Keywords: cognition; evolution; mediodorsal thalamus; nonhuman primate; prefrontal cortex.

Figure 1

(a) Nissl staining in P15 mouse brain and schematic of the projection patterns from each MD subdivision (MDm, MDc, and MDl) to the PFC as based on a previous study (Alcaraz et al., 2016). AC, anterior cingulate cortex; PrL, prelimbic cortex; IL, infralimbic cortex; OFC orbitofrontal cortex; AID, agranular insular cortex. (b-f) Representative images of in situ hybridization revealed expression patterns in mice MD subdivisions at P15. Five groups were categorized based on the expression patterns in MD subdivisions. (b) Group 1: Tacr3 and Gnb4 were expressed in the anterior and posterior MDm. (c) Group 2: Tnnt1 in the MDc.

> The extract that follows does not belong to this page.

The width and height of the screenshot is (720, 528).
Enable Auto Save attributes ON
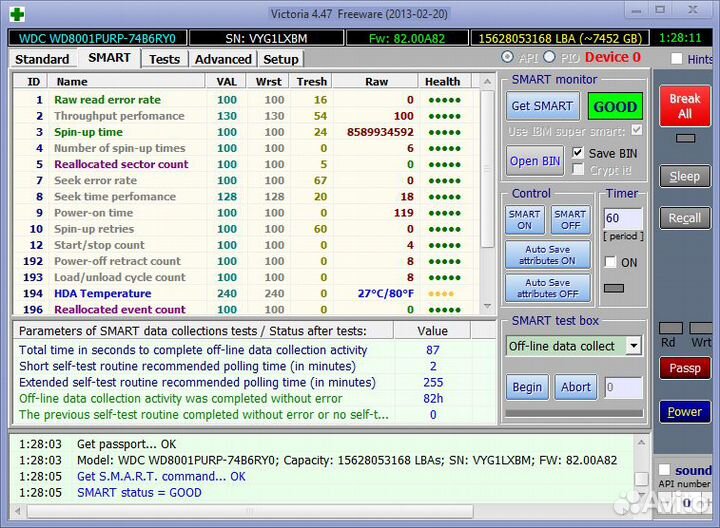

X-gal staining revealed Cre-mediated recombination in the MDc of SERT^Cre;R26R mice at P6. (d) Group 3: Necab1 and Gbx2 were expressed in the anterior and posterior MDm and MDl. (e) Group 4: Ptk2 and Ucp2 were expressed in the MDc and in a subregion of the posterior MDl. (f) Group 5: Shox2 and Cck were broadly expressed throughout the entire MD.

Figure 2

(a) Scheme of the targeting strategy for Tacr3-IRES-Cre mice. The guide RNA was designed based on the 3’UTR of the Tacr3 gene locus. The IRES-Cre-bpA cassette was inserted into the 3’UTR of the Tacr3 gene locus. (b) Representative immunohistochemistry images with anti-RFP antibody in Tacr3^Cre;Ai9 at P16. Cre-mediated recombination confirmed by crossing Tacr3^Cre with Ai9 mice. tdTomato-positive neurons observed in the anterior and posterior MDm and ventral hippocampus of Tacr3^Cre;Ai9 mice. Sections counterstained with DAPI. Scale bars, 200 μm and 500 μm. (c) Tacr3 expression in cortex, hippocampus and ventral tegmental area (VTA) at P10, as revealed by ISH. (d–i) Stereotaxic injection of AAV-DIO-EYFP into MD of Tacr3^Cre at P2 revealing the projection from Tacr3-positivie MD neurons to the PFC. Representative immunohistochemistry images with anti-GFP and anti-Ctip2 antibodies in virus-injected-Tacr3^Cre at P14. Projections from the MDm to the PFC. Scale bars, 500 μm. Strong projections observed in the mPFC (ventral part of the PrL and IL) (e) and agranular insular cortex (AID) (f) depicted in high magnification images. Scale bar, 200 μm. (g–i) High magnification images in the PrL (g), IL (h), and MO (i) revealed differentially distributed GFP-positive axon terminals in the cortical layers of each region. Cortical layers were identified based on immunohistochemistry with anti-Ctip2 antibody and DAPI staining patterns. MO, medial orbital cortex. Scale bar, 100 μm.

Figure 3

(a, b) Representative immunohistochemistry images with anti-RFP antibody in Sert^Cre;Ai9 mice at P9. Scale bars, 200 μm. (a) Cre-mediated recombination confirmed by crossing Sert^Cre mice with Ai9 mice. tdTomato-positive neurons observed in the MDc of Sert-Cre;Ai9 mice. (b) Projections from the MDc to PFC in Sert^Cre;Ai9 mice. Strong projections were observed in the OFC but not in the mPFC, and depicted in high magnification images.

Figure 4

(a) Nissl staining in the neonate marmoset brain and schematic of the projection patterns from each MD subdivision (MDmc, MDpc, MDmf, and MDdc) to the PFC. Projections from the MDmc to the OFC, the MDpc to the mediodorsal PFC, and the MDmf and MDdc to premotor cortical areas. (b–d) Representative in situ hybridization images against genes expressed in marmoset MD subdivisions at P0. (b) Group 1: TRH, PYGL, and HAPLN3 expressed in the MDm. (c) Group 2: NECAB1, GBX2, and TNNT1 expressed in the MDm and MDl. (d) Group 3: MEIS2, PCP4L1, and TSHZ1 expressed in the MDc.

Figure 5

(a–c) Representative in situ hybridization images against genes expressed in marmoset MD subdivisions at P0. Scale bar, 1 mm. (a) Group 4: GNB4, UCP2, and NDNF expressed in the MDc and MDl. Green and magenta arrows indicate subregional expression, respectively. (b) SHOX2, SV2B, and PPM1A expressed in the MDl. (c) PTK2B, NTN4, and SLC6A3 expressed in the MDm and MDc. (d–f) Pseudo-colored ISH images of ADCY2 (CL), SHOX2 (MDl), and NTN4 (MDm and MDc) revealing the MDl borders. Overlaid pseudo-colored ISH images revealing the border between MDl and adjacent regions.